Helmut Kohl hat mich gebeten, auch Horst Teltschik und Johannes Ludewig zu diesem Abend einzuladen. Auch das sagt viel über seinen Stil und seine Persönlichkeit aus. Wer an einem so großen Rad dreht, der braucht natürlich auch operative fachliche Unterstützung. Helmut Kohl hatte sie vor allem in seinem außenpolitischen Berater Horst Teltschik und seinem wirtschaftspolitischen Berater Johannes Ludewig.
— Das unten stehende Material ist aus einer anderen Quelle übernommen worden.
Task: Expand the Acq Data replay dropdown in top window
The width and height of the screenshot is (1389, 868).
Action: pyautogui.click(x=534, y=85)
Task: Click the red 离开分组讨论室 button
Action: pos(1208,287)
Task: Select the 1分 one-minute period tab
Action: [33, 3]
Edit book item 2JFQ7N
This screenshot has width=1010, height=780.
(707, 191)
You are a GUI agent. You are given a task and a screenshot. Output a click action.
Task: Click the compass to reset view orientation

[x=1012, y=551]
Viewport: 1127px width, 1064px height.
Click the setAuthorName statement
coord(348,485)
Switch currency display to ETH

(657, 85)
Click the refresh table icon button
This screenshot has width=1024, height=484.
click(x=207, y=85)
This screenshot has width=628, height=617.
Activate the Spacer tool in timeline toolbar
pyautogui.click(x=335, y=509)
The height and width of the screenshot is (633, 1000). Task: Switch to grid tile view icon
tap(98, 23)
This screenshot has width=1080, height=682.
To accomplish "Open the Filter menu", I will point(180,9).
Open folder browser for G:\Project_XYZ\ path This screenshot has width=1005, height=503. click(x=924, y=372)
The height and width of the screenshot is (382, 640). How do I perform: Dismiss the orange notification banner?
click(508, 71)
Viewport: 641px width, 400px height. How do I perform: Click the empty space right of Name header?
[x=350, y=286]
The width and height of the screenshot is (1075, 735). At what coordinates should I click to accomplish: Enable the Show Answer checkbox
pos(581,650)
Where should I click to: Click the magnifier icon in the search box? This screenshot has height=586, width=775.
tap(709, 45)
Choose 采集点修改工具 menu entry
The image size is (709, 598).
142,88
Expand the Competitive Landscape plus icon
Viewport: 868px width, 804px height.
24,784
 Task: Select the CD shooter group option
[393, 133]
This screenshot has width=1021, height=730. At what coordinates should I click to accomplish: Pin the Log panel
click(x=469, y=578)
Zwei herausragende, politisch denkende Spitzenbeamte, die keine Angst vor dem Königsthron hatten und sich nicht scheuten, dem Bundeskanzler gelegentlich auch zu widersprechen. Wie wir sehen, haben sie das überlebt.
Im Rückblick erkennen und anerkennen wir: Helmut Kohl hatte die richtige Vision – er wollte kein deutsches Europa, sondern ein europäisches Deutschland -, er hatte die richtigen Mitstreiter, sie hatten alle einen langen Atem, sie haben wichtige Ziele erreicht, der lange Weg nach Europa hat sich gelohnt! Und wir wissen, dass es unsere Verpflichtung ist, ihn fortzusetzen. Ich bitte Sie, das Glas zu erheben auf das Wohl Helmut Kohls, sein Lebenswerk, für unser Land, für Europa, für Frieden und Freiheit in der Welt.